Değerli müminler:

                   İslam'ı atasından, babasından, kavminden miras olarak alma beleşçiliğiyle değil, bununla yetinen ve övünen değil, kendi emek ve sorgulaması sonucu; bir arayış, bir bedel, bir vazgeçiş, bir kavuşma, bir sancı, bir sorgulama, kavli ve kevni ayetleri beyin hücrelerini infilak ettirircesine bir okuma neticesinde bulan ve bu yüzden Allah'ın övgüsüne mazhar olan kıymetli fedailer, mücahitler, muvahhitler, yiğitler!:

                    Bugün sizlere, bizlere ve bütün müminlere hiç yakışmayan yanlarımızdan bahsedeceğim.

                    İnşallah bunları düzeltmemize bir nebze yardımcı olurum. Biraz uzun bir hutbe olacak ama sabredin lütfen.

                     Başlıyorum!:

                     "Düşüne düşüne oku" diyen Allah ile adeta dalga geçiyoruz (haşâ) ve şarkı söyler gibi Kur'an okuyup, kaval dinler gibi Kur'an dinliyoruz.

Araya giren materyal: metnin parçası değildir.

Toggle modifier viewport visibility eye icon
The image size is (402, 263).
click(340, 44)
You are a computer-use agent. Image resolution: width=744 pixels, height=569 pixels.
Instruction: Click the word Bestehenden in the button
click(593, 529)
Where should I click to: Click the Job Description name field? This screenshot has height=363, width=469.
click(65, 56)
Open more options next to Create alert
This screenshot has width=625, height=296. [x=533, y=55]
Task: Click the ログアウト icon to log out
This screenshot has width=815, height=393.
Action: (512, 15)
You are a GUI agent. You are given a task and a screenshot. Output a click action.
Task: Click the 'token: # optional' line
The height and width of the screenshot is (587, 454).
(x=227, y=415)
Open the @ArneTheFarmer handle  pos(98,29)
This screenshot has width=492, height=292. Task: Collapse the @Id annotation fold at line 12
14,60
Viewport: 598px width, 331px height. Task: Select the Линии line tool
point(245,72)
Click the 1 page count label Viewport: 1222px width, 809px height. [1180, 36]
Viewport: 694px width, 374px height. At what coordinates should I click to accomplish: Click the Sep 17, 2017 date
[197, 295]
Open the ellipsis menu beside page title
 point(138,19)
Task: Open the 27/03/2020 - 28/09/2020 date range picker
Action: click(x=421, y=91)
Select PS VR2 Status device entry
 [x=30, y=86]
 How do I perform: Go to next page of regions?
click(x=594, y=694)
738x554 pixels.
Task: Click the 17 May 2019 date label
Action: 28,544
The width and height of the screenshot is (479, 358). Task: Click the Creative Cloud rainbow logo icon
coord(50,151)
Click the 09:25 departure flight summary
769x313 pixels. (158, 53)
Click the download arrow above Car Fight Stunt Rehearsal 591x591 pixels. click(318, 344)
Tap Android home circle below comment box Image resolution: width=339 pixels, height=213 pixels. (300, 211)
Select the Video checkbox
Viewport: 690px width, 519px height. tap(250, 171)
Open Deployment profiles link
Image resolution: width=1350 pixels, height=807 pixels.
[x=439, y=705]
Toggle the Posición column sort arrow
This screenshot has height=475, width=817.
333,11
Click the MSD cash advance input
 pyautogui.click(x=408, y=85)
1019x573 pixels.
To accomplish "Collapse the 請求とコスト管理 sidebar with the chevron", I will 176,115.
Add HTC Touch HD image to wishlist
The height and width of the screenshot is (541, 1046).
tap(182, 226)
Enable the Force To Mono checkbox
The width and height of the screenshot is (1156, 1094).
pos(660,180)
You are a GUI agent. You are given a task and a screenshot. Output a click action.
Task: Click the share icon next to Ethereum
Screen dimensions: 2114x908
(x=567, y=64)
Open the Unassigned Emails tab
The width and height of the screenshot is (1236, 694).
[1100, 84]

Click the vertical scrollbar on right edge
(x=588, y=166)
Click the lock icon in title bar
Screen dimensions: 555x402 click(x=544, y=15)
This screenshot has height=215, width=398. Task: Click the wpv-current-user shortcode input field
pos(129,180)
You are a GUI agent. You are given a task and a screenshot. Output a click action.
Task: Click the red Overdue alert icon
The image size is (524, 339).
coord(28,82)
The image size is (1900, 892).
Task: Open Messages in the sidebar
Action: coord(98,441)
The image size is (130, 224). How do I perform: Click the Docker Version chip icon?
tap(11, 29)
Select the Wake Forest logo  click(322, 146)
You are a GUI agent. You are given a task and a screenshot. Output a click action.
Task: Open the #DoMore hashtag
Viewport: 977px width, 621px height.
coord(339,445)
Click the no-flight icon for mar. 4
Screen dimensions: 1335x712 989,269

                     Mest oluyoruz, keyif alıyoruz, “sevap alıyoruz” ama bir türlü ibret almıyoruz, öğüt almıyoruz, ders almıyoruz.

                     Hiç neşemiz kaçmıyor.

                     Hiç kafamız karışmıyor.

                     Hiç derdimiz artmıyor.

                     Hiç sorularımız çoğalmıyor.

                     Hiç beynimiz gerilmiyor.

                     Hiç bedenimiz ağırlaşmıyor.

                     Hiç kalbimiz sarsılmıyor.

                     Hiç umudumuz artmıyor.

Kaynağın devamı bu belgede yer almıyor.